In what might have been the worst-kept secret in the history of Hollywood, Casey Affleck has finally revealed that his new movie, 'I'm Still Here,' was an elaborately crafted mockumentary. The film, which chronicled Joaquin Phoenix's very public meltdown and decision to abandon his acting career for a life as a hip-hop artist, opened in limited release last week -- to less than flattering reviews. The real question is should -- or does -- anyone even care?

Affleck seems perplexed by the critical response to his film, which inspires thoughts of some of Andy Kaufman's better gags -- and cites the role as the performance of Phoenix's career. The director says "the reviews were so angry," and then wonders why -- if it was the content of the film (which finds Phoenix doing drugs and cavorting with prostitutes on camera) or the fact that he didn't give viewers a clear sign that the film was a staged production in the first place.
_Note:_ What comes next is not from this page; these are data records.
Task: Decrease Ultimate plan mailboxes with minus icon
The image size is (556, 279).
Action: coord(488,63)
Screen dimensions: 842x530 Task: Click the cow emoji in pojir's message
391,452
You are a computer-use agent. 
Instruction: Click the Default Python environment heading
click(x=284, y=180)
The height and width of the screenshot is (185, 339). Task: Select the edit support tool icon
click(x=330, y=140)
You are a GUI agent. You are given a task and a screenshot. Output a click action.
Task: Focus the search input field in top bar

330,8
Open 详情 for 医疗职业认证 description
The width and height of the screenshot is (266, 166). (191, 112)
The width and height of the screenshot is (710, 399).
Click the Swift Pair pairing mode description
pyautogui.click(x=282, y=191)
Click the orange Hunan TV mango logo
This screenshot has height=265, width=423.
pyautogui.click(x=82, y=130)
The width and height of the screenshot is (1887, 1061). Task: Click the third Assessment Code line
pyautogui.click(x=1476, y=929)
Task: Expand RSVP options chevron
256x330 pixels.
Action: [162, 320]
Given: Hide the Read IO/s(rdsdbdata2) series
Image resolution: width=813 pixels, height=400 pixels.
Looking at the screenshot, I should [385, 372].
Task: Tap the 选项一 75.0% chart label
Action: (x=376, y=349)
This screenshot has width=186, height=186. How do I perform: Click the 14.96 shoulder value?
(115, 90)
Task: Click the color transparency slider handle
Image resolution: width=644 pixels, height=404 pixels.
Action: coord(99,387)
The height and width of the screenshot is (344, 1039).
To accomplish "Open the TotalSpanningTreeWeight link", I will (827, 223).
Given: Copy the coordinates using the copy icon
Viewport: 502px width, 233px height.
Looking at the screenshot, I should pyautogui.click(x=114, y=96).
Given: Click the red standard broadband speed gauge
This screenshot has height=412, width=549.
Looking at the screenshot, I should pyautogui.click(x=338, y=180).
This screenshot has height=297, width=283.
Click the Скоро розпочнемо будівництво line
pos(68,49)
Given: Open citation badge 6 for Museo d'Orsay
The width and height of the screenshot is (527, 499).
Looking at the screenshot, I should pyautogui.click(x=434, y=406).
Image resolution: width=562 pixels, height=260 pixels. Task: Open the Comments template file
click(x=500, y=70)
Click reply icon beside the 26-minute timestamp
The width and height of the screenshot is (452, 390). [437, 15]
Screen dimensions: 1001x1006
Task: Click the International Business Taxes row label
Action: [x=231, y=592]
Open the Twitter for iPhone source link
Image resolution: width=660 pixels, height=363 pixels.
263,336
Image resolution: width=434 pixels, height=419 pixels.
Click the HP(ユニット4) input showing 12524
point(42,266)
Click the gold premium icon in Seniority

"I never intended to trick anybody," Affleck tells 'The New York Times.' "The idea of a quote, hoax, unquote, never entered my mind." It seems hard to believe that, given how much press Phoenix's bizarre antics -- including a surreal appearance on David Letterman's talk show, generated -- and the resulting debate over whether this was an elaborately crafted piece of performance art or not. Few people seemed willing to believe that the actor -- who'd earned critical acclaim for his performance as Johnny Cash in 'Walk the Line' -- would forsake his acting career in favor of music. This became even more obvious when footage of Phoenix rapping turned up online. Clearly, he's a better actor than MC ...

Affleck feels it was necessary to create the ambiguity around the film so that people believed what was happening was real, which makes his quote about not planning a hoax seem dubious at best. Is the joke still going?

Now that the truth has been revealed, Phoenix is ready to return to acting -- and is now accepting offers for his next part. Will audiences take him back, though?